__STATED PROBLEM 1__
In the forum thread about decoding a Scala.js fetch response, what helper does the reply say was missed because an older local version of scala-js was checked out?
__STATED PROBLEM 2__
Carry on the forum thread about decoding a Scala.js fetch response from its last line.

__PASSAGE TO READ__
* BEGIN *

Closed raquo closed 1 year ago
@raquo I had done something similar a long time ago and it looked like this:
import scala.scalajs.js.typedarray.*
val result: Future[Foo] = dom.Fetch.fetch("/api/foo.json").toFuture
.flatMap { (response: dom.Response) =>
response.arrayBuffer().toFuture
}
.map { (buf: ArrayBuffer) =>
val byteBuffer = TypedArrayBuffer.wrap(buf)
val bytes = new Array[Byte](byteBuffer.remaining())
byteBuffer.get(bytes)
Json.decode(bytes).to[Foo].value
}
I think even this should work:
val result: Future[Foo] = dom.Fetch.fetch("/api/foo.json").toFuture
.flatMap { (response: dom.Response) =>
response.arrayBuffer().toFuture
}
.map { (buf: ArrayBuffer) =>
Json.decode(TypedArrayBuffer.wrap(buf)).to[Foo].value
}
Thanks! I actually had an older version of scala-js checked out locally and didn't notice this new TypedArrayBuffer helper!
I looked into how byteBuffer.get(bytes)

* END *

__INFORMATION SUPPLIED__

* BEGIN *

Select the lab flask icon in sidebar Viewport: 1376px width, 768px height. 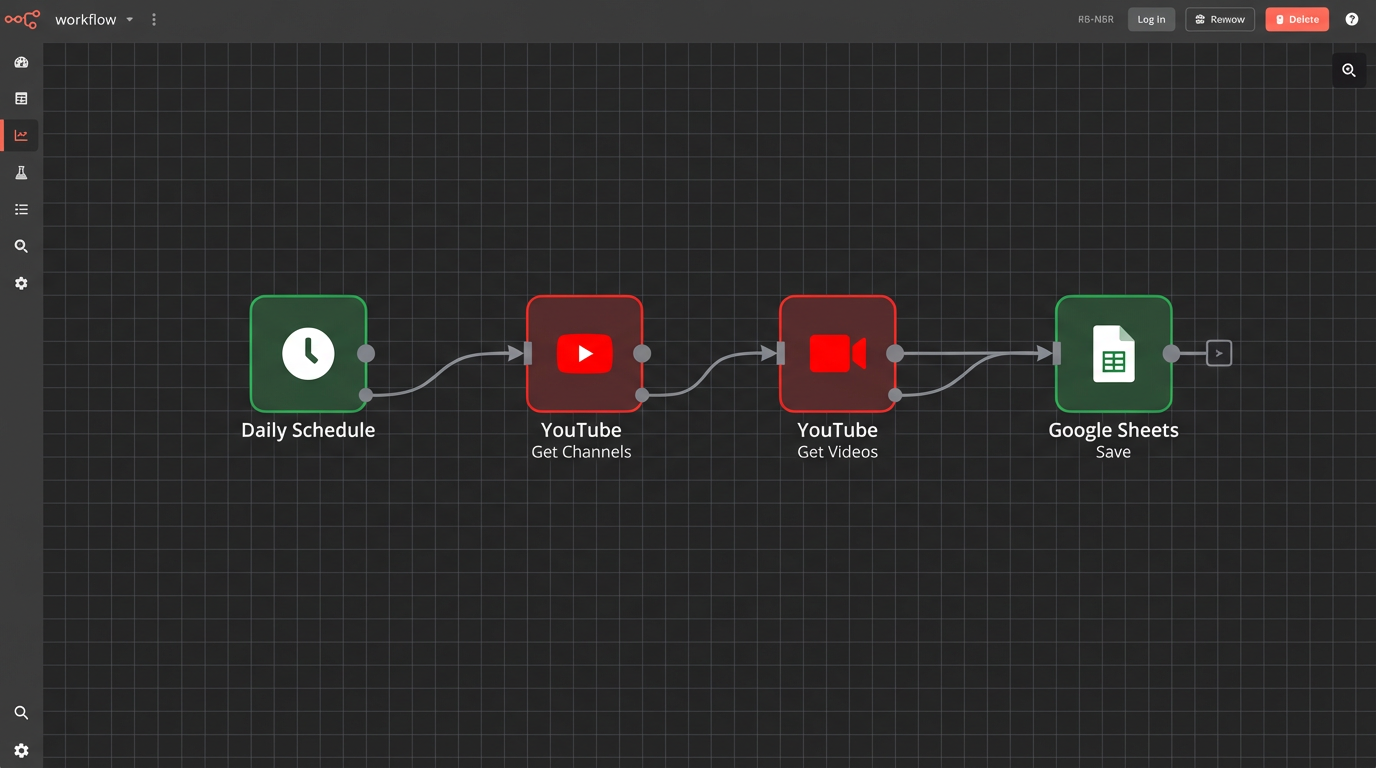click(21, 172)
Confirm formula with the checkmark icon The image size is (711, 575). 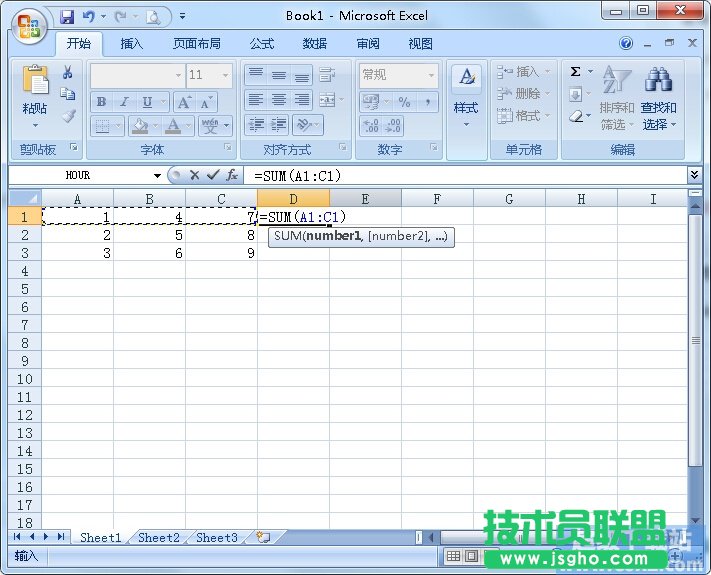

* END *

__RESULT 1__
The TypedArrayBuffer helper.

__RESULT 2__
is implemented, and it seems to be copying each element in a loop similar to my while loop, but with more abstraction. I haven't benchmarked anything, but I'll assume that the raw JS while loop is a bit faster, or at least, not slower.
TypedArrayBuffer.wrap(buf)
looks promising, but somehow it does not work, Borer fails to parse the byte array. This:
case class Foo(id: String)
given Codec[Foo] = deriveCodec
dom.Fetch.fetch("/foo.json").toFuture
.flatMap { (response: dom.Response) =>
response.arrayBuffer().toFuture
}
.map { (buffer: js.typedarray.ArrayBuffer) =>
val tab = js.typedarray.TypedArrayBuffer.wrap(buffer)
try {
Json.decode(tab).to[Foo].value
} catch {
case err: Throwable => println(err)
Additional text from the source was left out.